**Document excerpt**
The value of the stolen diamonds reminds unknown, but is likely to run to tens of millions of dollars. In 1994, the largest previous theft in Antwerp's diamond quarter, thieves escaped with $4.55 million worth of jewels from just five vaults.

"It's a tragedy for everyone concerned," Steverlynck told United Press International. "Especially for the individuals and small traders who have lost all their capital in one go, it's a very hard knock to take."

In a community that prides itself on trust and safe housekeeping, the spectacular heist has left dealers shocked and angry.

"We're not safe anymore," said one diamond seller on Rijfstraat, a heavily guarded street a block from the city's main train station.

Another told UPI: "There is no security here. Even supermarkets and petrol stations are better protected."

**Source material**
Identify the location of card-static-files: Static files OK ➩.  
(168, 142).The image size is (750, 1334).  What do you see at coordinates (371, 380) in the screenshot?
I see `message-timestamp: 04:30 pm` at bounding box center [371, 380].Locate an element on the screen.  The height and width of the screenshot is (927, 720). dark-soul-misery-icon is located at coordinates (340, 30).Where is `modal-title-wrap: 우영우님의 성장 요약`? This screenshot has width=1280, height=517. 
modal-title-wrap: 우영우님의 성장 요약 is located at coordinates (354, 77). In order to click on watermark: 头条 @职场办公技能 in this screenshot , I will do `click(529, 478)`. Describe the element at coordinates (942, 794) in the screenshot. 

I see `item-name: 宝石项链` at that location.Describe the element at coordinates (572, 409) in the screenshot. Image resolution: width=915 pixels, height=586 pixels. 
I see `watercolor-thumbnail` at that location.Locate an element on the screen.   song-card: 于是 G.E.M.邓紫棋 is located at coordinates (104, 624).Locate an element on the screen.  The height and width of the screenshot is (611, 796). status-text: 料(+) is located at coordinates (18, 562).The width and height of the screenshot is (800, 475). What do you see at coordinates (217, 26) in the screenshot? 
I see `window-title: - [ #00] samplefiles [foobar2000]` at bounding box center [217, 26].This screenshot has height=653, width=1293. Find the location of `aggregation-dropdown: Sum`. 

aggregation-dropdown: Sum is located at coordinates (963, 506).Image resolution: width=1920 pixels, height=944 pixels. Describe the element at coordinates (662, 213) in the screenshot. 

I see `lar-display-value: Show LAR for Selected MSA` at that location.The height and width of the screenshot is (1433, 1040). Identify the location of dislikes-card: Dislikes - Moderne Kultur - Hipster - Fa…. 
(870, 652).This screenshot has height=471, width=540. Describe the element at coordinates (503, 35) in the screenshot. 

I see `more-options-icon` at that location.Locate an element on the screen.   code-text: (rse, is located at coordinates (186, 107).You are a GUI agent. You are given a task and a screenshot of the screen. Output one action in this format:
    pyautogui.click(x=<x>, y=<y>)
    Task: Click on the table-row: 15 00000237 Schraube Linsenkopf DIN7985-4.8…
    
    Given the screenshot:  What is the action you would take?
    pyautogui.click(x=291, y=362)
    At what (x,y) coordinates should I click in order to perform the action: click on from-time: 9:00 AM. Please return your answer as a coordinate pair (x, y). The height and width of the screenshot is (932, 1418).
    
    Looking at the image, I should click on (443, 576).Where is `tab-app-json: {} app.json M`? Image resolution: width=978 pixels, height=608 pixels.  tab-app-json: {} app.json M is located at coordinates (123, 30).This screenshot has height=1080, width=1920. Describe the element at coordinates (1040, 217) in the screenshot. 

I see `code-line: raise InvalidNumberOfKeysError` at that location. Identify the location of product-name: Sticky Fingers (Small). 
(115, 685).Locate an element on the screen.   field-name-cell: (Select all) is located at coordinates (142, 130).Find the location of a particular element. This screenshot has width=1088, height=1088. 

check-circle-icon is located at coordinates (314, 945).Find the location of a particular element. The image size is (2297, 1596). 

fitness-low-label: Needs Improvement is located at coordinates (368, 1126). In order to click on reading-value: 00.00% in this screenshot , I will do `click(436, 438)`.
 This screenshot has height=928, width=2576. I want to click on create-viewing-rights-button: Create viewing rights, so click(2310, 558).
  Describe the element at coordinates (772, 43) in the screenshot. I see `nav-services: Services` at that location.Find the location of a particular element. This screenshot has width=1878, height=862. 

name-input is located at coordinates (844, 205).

**Problems to work on**
1. List every number that appears in the Antwerp diamond heist report, each with what it refers to.
2. Write what comes next in the Antwerp diamond heist report, picking up after its last sentence.

**Answers to the tasks**
1.
- Tens of millions of dollars: the likely value of the stolen diamonds
- 1994: the year of the largest previous theft in Antwerp's diamond quarter
- $4.55 million: the worth of the jewels taken in that 1994 theft
- Five: the number of vaults the 1994 thieves took jewels from

2.
The ease with which the thieves walked away with their multimillion-dollar bounty has raised suspicions that the heist was an inside job. The discovery that the security camera video tapes of the crime have also gone missing is also seen as further proof that the felons benefited from protection.

Steverlynck admitted the heist was "bad for the reputation" of Antwerp, but said it had to put it in the context of an industry that does $75 million of business a day in the historic Flemish city.

"If you are the largest diamond center in the world, it is logical that one day you will be hit by a robbery. It is a hit you have to take, but you just have to go on."